Exercise objective>
What is needed is an exact transcription of the line containing "This screenshot has height=668, width=1568." and every line after it through the end of the entries below, with no pictures.

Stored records
════════════════════

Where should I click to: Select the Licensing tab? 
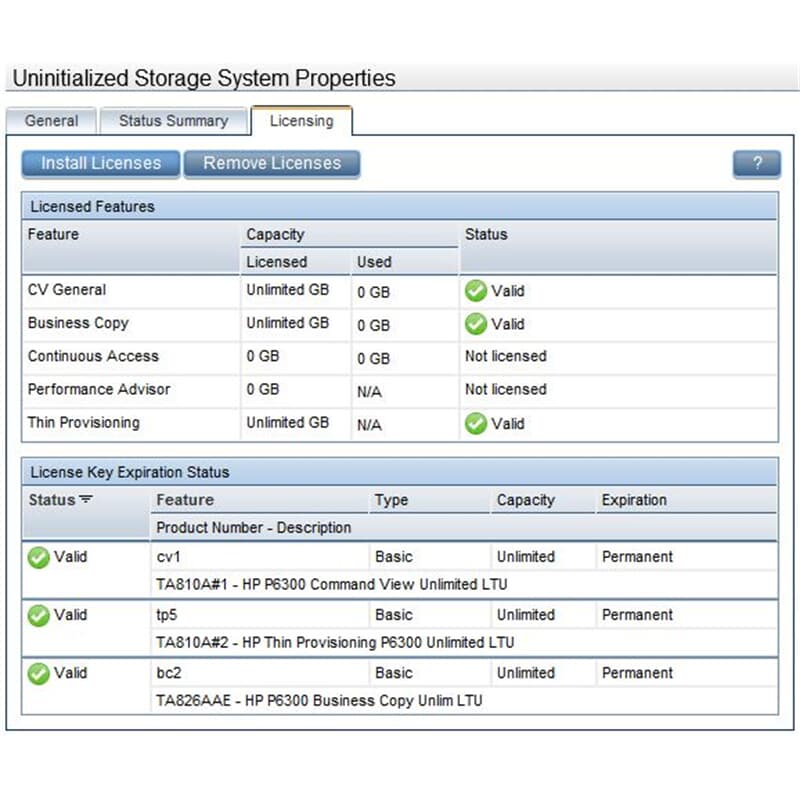[x=302, y=121]
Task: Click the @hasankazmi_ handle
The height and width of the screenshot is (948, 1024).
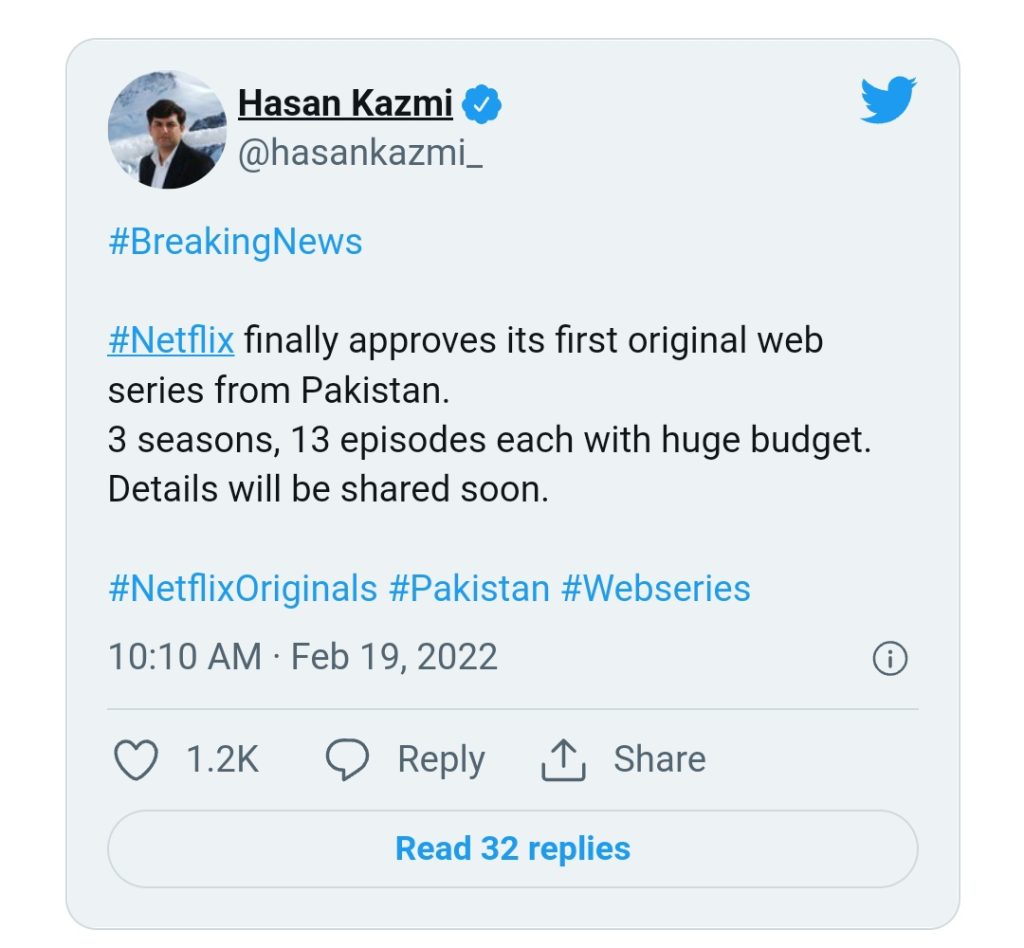Action: point(360,155)
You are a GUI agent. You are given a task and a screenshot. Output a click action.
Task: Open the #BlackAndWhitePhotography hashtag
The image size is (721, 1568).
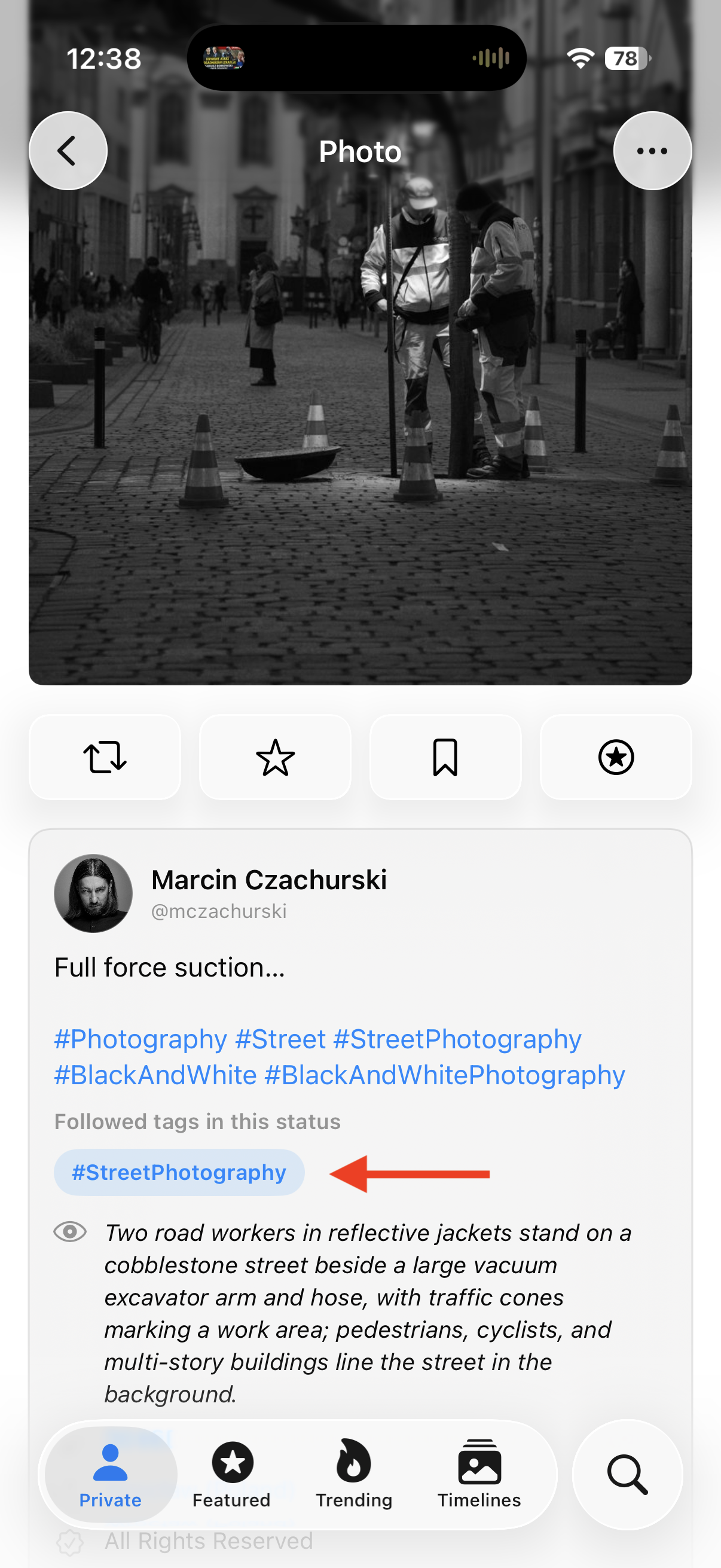pos(445,1075)
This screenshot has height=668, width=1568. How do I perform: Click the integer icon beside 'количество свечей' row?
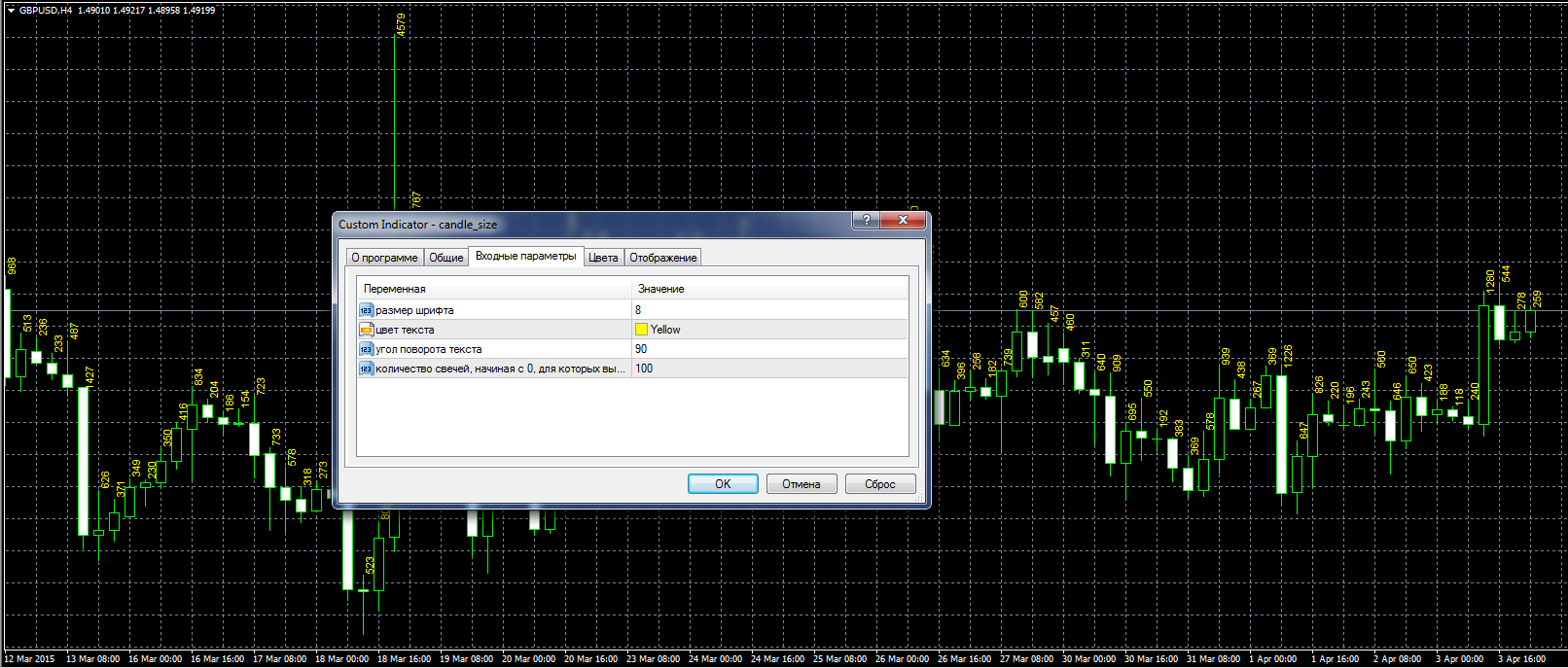tap(366, 369)
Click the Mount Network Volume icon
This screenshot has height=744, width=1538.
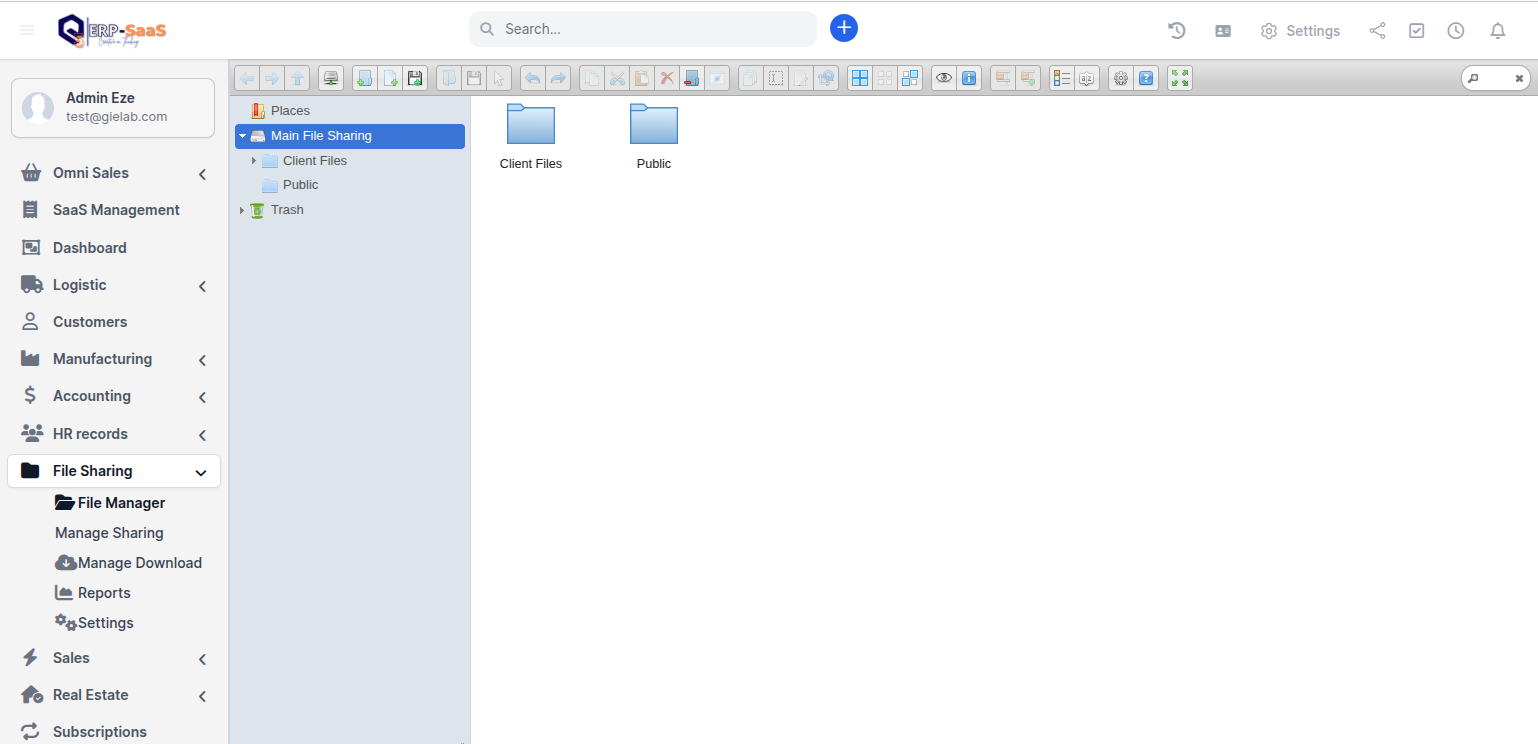331,78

════════════════════

Solution for this problem>
This screenshot has height=668, width=1568. How do I perform: Click the integer icon beside 'количество свечей' row?
tap(366, 369)
Click the Mount Network Volume icon
This screenshot has height=744, width=1538.
331,78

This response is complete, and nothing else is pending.